Performance Considerations

In addition to the standard factors of table size and query complexity, you need to consider a number of other factors for query performance in a joined search.

Fanout and Query Performance

Note that a joined query is typically a query across the fully denormalized representation of the parent and child tables involved in the query. Query performance is most closely tied to the size of the (virtual) fully de-normalized table.

If there is a single child table, the typical size of the fully denormalized table is the size of the child table (if there are no orphans).
When there is more than one child table it becomes more difficult to determine the size of the fully denormalized table. The size depends on the number of possible child record combinations for each parent record. If parent records tend to have many child records in a number of child tables, the denormalized table might be too large to be searchable.

In practice, the size of the denormalized table is associated with the typical or average fanout of the parent table records. The fanout is the number of child record combinations for the same parent record, where each child record is taken from a different parent table.

In the example mentioned earlier, the fanout for each parent record is:

Fanout

Person ID

Addresses # of children

Phones # of children

Fanout

1

3

2

6 (3x2)

2

1

0

1

3

1

1

1 (1x1)

Average

5 / 3 = 1.67

3 / 3 = 1

8 / 3 = 2.67

If you know the average fanout, the query performance is proportional to the average fanout multiplied by the size of the parent table.
If you do not know the average fanout, a crude estimate can be given by multiplying the average number of child records for the same parent record in the individual child tables. The average number of child records that a parent record has in a child table is calculated by dividing the number of child records in that child table by the number of parent records.

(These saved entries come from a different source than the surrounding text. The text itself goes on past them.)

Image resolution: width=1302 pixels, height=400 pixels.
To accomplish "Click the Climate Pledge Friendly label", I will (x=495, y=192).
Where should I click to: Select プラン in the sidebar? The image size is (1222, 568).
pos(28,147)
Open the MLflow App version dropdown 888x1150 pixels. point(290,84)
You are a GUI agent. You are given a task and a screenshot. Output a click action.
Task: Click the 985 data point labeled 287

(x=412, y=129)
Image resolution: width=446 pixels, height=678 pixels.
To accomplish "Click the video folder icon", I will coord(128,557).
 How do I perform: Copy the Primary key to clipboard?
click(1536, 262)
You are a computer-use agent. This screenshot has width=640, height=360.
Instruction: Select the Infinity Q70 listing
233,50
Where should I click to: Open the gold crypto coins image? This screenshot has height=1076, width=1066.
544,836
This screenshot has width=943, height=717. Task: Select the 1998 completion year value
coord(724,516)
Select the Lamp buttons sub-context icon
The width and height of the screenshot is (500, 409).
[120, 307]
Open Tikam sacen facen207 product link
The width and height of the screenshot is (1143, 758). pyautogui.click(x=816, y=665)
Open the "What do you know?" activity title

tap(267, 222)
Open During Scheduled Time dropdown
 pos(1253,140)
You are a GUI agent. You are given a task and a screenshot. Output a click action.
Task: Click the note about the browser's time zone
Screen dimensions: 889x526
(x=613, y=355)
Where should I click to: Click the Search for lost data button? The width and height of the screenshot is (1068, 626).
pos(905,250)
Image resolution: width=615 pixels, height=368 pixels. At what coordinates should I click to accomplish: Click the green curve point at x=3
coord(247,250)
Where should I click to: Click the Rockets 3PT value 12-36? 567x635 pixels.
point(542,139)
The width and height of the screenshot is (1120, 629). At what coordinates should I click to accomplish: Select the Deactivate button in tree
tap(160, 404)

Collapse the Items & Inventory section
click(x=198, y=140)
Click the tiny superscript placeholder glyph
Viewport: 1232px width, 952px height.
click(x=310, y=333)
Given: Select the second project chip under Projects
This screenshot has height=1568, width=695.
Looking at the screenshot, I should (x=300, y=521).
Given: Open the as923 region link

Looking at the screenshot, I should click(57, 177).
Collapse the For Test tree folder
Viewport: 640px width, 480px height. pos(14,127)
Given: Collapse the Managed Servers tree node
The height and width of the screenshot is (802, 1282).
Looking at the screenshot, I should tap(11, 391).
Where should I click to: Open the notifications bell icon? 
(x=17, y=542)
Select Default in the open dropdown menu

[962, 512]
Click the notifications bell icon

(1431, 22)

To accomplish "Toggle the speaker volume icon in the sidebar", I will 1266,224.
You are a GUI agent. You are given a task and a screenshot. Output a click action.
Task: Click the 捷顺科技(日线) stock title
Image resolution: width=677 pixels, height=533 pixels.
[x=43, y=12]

In the example, the average fanout estimated in this way is 1.67 * 1 = 1.67. This is a lower bound. It assumes that the fanout for all parent records is identical. In the example, the fanouts for individual records is highly uneven. Therefore, the actual fanout is much larger. This must be considered while estimating the size of the denormalized table.

All of these methods give only a rough estimate of query performance. A query that finds a parent record with an unusually large fanout can be much slower than a query that does not find such record. The worst case performance of a query can be estimated by executing a query that matches and returns the parent record that has the maximum fanout.

Warning: Adding child tables to a query greatly impacts query performance, especially if these tables are large compared to the parent table. You should be very careful of high fanout factors when there is more than one child table.

 

Single Parent Search

The following performance considerations are applicable when using a single parent search.

Consider a single-parent mode query with an output size of 20 records. This is asking for the best combination of child records for each of the 20 returned parent records. Many combinations are processed in all phases of query processing till the best combination is determined. This can require analyzing many additional combinations in all earlier phases of query processing. Thus, a large fanout factor can greatly increase the amount of time and memory required to process the query.

Note: Be careful of single parent searches on multiple child tables with high fanout which can greatly impact query performance.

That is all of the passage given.